# Extracted text:

===

Hundreds of central coast holiday home-rentals in the Gosford local government area have been exposed as unlawful by a recent Land and Environment Court judgment, which has the potential to have broader implications throughout other parts of the State.

In a case brought by one home owner against a neighbour in the popular tourist destination Terrigal (Dobrohotoff v Bennic [2013] NSWLEC 61), the Court found that renting out a home in the 2(a) Residential Zone for short term holiday letting is prohibited, and in breach of the Environmental Planning and Assessment Act (Act). Many owners who rent homes out to holiday makers are now open to potential civil or criminal proceedings for their actions.

The decision hinges on the interpretation of what uses are permissible in the residential 2(a) zone of the Gosford Planning Scheme Ordinance (PSO).  In short, the Court found that short term ‘holiday letting’ of a house is not a “residential dwelling” use. Instead it is a separate, different type of use, contrary to the zone objectives and, in this case, prohibited in the zone.

The decision will equally apply in other local government areas if their local environmental plan (LEP) provisions are similar.

The holiday house next to a family home

The case involved the not unusual set of circumstances where a house in a residential zone within a popular seaside tourist suburb was let out for short-term stays, typically over weekends and generally for no longer than one week at a time. As a consequence, the property was often host to loud, late parties and events such as ‘hens parties’ and ‘buck’s nights’, and was the site of large congregations, sometimes attended by “strippers or worse”. The situation became unbearable for the neighbours, who had undoubtedly suffered stress and anxiety, and who had complained to Gosford Council over the years but had received no support or action from the Council.

===

# Provided data:
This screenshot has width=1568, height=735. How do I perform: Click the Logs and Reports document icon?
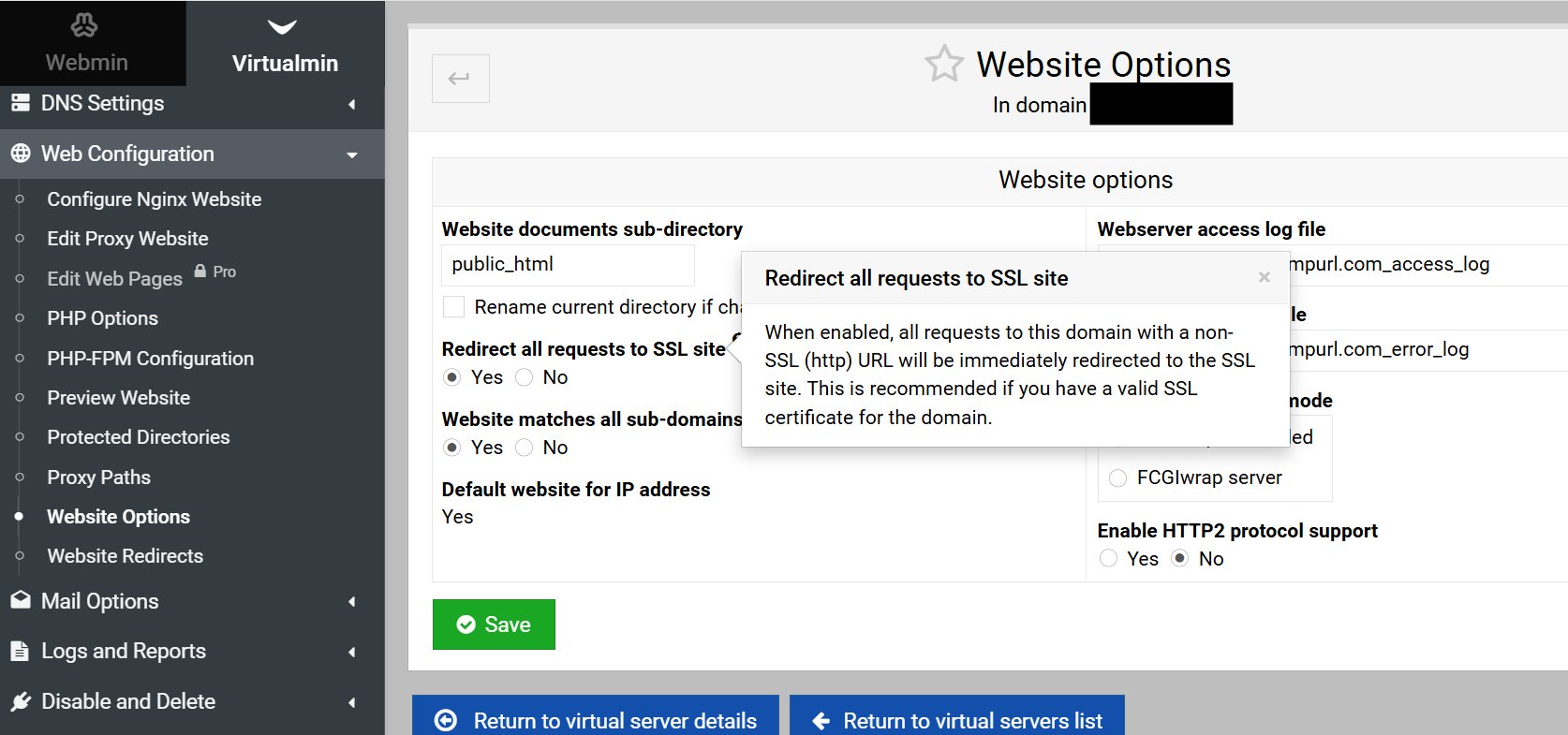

===

# Work to complete:
a. According to the article on the Terrigal holiday-rental case, in which zone did the Court find short-term holiday letting prohibited?
b. Copy the passage of the article on the Terrigal holiday-rental case starting at "In a case brought" and ending at "in the zone.".

# Responses by task:
a. The 2(a) Residential Zone.

b.
In a case brought by one home owner against a neighbour in the popular tourist destination Terrigal (Dobrohotoff v Bennic [2013] NSWLEC 61), the Court found that renting out a home in the 2(a) Residential Zone for short term holiday letting is prohibited, and in breach of the Environmental Planning and Assessment Act (Act). Many owners who rent homes out to holiday makers are now open to potential civil or criminal proceedings for their actions.

The decision hinges on the interpretation of what uses are permissible in the residential 2(a) zone of the Gosford Planning Scheme Ordinance (PSO).  In short, the Court found that short term ‘holiday letting’ of a house is not a “residential dwelling” use. Instead it is a separate, different type of use, contrary to the zone objectives and, in this case, prohibited in the zone.